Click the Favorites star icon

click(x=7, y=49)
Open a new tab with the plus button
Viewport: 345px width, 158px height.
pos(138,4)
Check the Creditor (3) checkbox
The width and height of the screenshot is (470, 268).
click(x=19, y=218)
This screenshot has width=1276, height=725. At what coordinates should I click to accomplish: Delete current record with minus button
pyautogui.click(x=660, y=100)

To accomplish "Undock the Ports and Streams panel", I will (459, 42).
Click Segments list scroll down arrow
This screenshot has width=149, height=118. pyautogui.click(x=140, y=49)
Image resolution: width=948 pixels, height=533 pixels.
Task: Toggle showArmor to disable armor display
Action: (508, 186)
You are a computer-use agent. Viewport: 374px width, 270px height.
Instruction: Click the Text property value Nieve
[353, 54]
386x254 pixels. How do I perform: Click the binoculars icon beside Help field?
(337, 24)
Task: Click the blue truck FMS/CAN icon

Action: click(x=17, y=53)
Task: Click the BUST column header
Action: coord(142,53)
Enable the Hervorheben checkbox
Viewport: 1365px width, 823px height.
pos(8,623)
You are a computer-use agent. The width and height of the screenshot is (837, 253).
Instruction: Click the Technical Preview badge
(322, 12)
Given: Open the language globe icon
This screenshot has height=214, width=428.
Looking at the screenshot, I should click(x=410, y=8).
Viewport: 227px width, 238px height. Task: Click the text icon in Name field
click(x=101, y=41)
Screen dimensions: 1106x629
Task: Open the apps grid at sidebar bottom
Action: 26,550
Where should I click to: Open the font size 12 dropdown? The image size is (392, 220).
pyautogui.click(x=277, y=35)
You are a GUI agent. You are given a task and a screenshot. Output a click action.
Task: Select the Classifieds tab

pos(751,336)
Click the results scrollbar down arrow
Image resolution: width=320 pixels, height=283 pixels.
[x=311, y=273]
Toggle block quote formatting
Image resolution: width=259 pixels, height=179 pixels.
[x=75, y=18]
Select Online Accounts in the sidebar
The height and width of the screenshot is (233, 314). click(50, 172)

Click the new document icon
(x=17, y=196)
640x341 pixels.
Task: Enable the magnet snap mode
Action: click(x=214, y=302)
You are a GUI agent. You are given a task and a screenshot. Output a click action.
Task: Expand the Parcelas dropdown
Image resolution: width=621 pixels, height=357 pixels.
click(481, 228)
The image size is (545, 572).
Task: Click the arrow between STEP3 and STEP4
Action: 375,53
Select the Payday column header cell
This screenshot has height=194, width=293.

•••••

**TASK PROMPT:** Lines containing the string "computer" in the entries above should be counted. State that number alone.

**ANSWER FOR THE TASK:** 2